This was my first week back at Alexander school after three weeks of vacation. I am now a “2”! That is, I am now in my second term. It’s been wonderful to get back to it. I walked in on Monday and realized what a lovelygroup of people they all are, teachers and students both. I found myself really looking forward to getting back to work last week and we hit the ground running with the theme of “Non-Doing.”
The new challenge of the term, for me as a “2”, is putting hands on another person while maintaining my own proper use. In AT they talk a lot about stimulus and about how easy it is to get caught up in it. When that happens, we lose track of what is going on in ourselves and invariably start to compress and contract. If this happens when you are touching a student, your hand becomes heavy and only helps to add more compression to the student’s body and limitation to their nervous system, exactly the opposite of what is wanted.
As an Alexander teacher, one is supposed to maintain a sense of self at all times in order to maintain thinking that will support a healthy head/neck relationship and expansion throughout the system. When touching the student, you do so at first in a neutral way that communicates no information. This skill is often referred to as “the uncommitted hand,” meaning that, although you have your hand on, say, the other person’s back, there is no heaviness to it.
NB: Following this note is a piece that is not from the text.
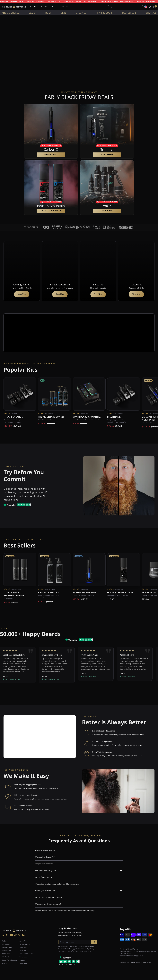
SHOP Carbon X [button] (51, 154)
It rests lightly in such a way that the teacher can “listen” through the contact to ascertain what might be going on in the student’s musculature and nervous system. It becomes a conduit through which the teacher’s thinking can direct the student to soften and expand.
The basic exercise we (the first years) worked with this week was putting hands on another person while taking care of ourselves and, sometimes, following them as they moved. At one point, on Wednesday, the teacher had us put our hands on our partner’s neck and jaw. Talk about a stimulus! I tried it for a bit, but I really wasn’t ready for it. I’m 6’ 2” and weigh 185lb. I felt so big and clumsy with my hands there. There’s a nice trick to defuse the act of touching where you don’t put your fingers on the person, you just hold the edge of your hand against them, but even that had me stiffening my wrists and elbows with tension. I went back and just placed my flat hands on my partner’s chest and back.
In that moment of challenge I was reminded of how tough the first week of my first term was and how far I had come since then. All the stuff we’d been working up to that point seemed so much easier now. I realized I would probably look back from my first week as a “3” on this moment and be thinking the same thing, so I cut myself some slack. This, in itself, is an indicator of how far I’ve come since the beginning of the year.
I found this sense of ease being reinforced later on in the week when, as we went through the laying on of hands exercise, we had to articulate out loud to our partner what we were thinking and how we were working. For example:
“I’m freeing my neck as I include you and the rest of the room in my thinking.”
“I’m tensing my shoulders as I prepare to place my hands on you, so I am saying no to that and finding softness and width once again.”
“I’m finding my back and allowing it to expand as I move back, away from you, and soften my elbows.”
It might sound a little laborious, but it helped to clarify my thinking and the steps I was going through as we worked. I had a flashback to the way I sounded when we did this sort of exercise last term. The quality of my voice was so labored and self-conscious back then. This week it sounded much lighter and more of the stream of consciousness it was supposed to be. (Hmm. Now that I’ve articulated this, I wonder if I’ll go back to being self-conscious again?)
I’ve enjoyed coming into a fresh term with familiarity in the space and an understanding of what my process is and how to work and what to work on. I remember how lost I was feeling that first week and how, as the time progressed, I struggled to figure out just what it was that I was supposed to be doing in class as we worked on ourselves. I didn’t have to figure it all out this time. It was a huge relief.